Linda Flor Brito’s goals are deeply rooted in her community and family—their past struggles, present injustices, and future opportunities. The daughter of undocumented immigrants, Brito knew from a young age that activism would be central to who she is. “My dad was very involved in protests and advocacy in Ecuador, and he always talked about the importance of community and fighting for people’s rights. My mom was involved in immigration rights and advocacy. It felt natural to follow in their footsteps.”

Brito earned her bachelor’s degree in political science with a concentration in immigrant and refugee studies at DePaul University. Following graduation, she worked as a program associate for the Unaccompanied Children’s program with the U.S. Committee for Refugees and Immigrants (USCRI). There, she examined how to support unaccompanied children who were forcefully displaced from their home countries with legal support and social services post-release. She also co-authored a research and advocacy paper explaining how those services should be expanded.

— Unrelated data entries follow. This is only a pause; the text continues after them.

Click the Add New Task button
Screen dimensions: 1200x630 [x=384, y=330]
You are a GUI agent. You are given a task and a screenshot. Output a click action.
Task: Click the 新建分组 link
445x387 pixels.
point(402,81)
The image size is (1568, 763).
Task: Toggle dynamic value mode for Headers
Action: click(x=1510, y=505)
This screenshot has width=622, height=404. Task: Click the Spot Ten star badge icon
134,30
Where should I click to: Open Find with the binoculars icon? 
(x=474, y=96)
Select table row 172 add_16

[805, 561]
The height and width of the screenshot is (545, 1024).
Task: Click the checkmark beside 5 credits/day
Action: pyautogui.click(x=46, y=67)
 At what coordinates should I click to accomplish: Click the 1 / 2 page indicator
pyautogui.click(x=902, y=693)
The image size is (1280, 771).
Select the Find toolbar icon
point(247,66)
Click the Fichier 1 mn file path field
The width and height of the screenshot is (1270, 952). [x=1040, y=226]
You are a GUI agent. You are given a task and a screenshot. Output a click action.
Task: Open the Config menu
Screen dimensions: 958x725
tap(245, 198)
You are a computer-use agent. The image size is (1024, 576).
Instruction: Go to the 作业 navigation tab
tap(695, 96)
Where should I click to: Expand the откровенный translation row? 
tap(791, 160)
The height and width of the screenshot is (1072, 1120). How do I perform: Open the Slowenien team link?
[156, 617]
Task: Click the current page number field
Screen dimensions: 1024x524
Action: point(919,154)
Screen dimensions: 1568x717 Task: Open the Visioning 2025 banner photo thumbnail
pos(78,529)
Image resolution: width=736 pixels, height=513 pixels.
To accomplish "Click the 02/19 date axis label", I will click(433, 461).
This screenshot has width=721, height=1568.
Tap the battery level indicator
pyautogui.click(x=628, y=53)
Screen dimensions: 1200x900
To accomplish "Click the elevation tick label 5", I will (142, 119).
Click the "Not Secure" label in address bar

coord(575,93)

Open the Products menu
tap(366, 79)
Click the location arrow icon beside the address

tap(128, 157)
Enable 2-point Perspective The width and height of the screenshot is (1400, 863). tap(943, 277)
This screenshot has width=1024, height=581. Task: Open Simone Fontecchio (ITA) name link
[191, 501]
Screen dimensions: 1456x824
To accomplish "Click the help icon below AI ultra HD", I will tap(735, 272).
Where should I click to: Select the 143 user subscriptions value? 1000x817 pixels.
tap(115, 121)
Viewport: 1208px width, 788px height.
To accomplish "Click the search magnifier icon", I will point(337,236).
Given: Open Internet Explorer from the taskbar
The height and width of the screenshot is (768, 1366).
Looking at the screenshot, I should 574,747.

Brito was subsequently promoted to a program officer for refugee protection and resettlement, where she worked to build a sense of community and ensure refugees didn’t feel isolated. “My job focused on figuring out how to change the current process in order to incorporate community building practicies and expand services beyond the basic three-month resettlement process. While a lot of the work had a strong project management focus, I also came to recognize that policy is often not created by communities or by people with lived experience, but instead through a very removed, bureaucratic process,” she said.

Following her time with the USCRI, Brito took a position as policy director for Migrant Roots Media, where she works on analyzing the root causes of forced migration to amplify and center the voices of migrants and the children of migrants. “When we think about supporting our communities, it looks different for different people. Migrant Roots Media does it through storytelling and contextualizing the systemic forces that play a part in displacing communities. Now I'm pursuing my master's degree to further develop my more analytical side and combine that with my experiences to better serve my community."

Brito’s work experience also led her to see the value of earning a master’s degree. “As someone who has been a community organizer, I wanted to get a master’s in public policy because I recognized it’s imperative for historically disenfranchised communities to have a voice in policy.”

Growing up in Chicago, Brito said the University of Chicago had always been on her radar. “After doing some research, Harris seemed like the perfect fit. From what I’d experienced throughout my application process and heard from other students, there are lots of opportunities at Harris to create space for people who look like me.”

 After completing her Master of Public Policy at Harris, Brito looks to dive fully into immigration policy, perhaps as a policy director at an abolitionist organization or by founding her own organization with a particular focus on ensuring organizers’ voices are heard in policy creation. “I really want to be able to amplify the voices of my community,” she said. “We are the best advocates for our own conditions.”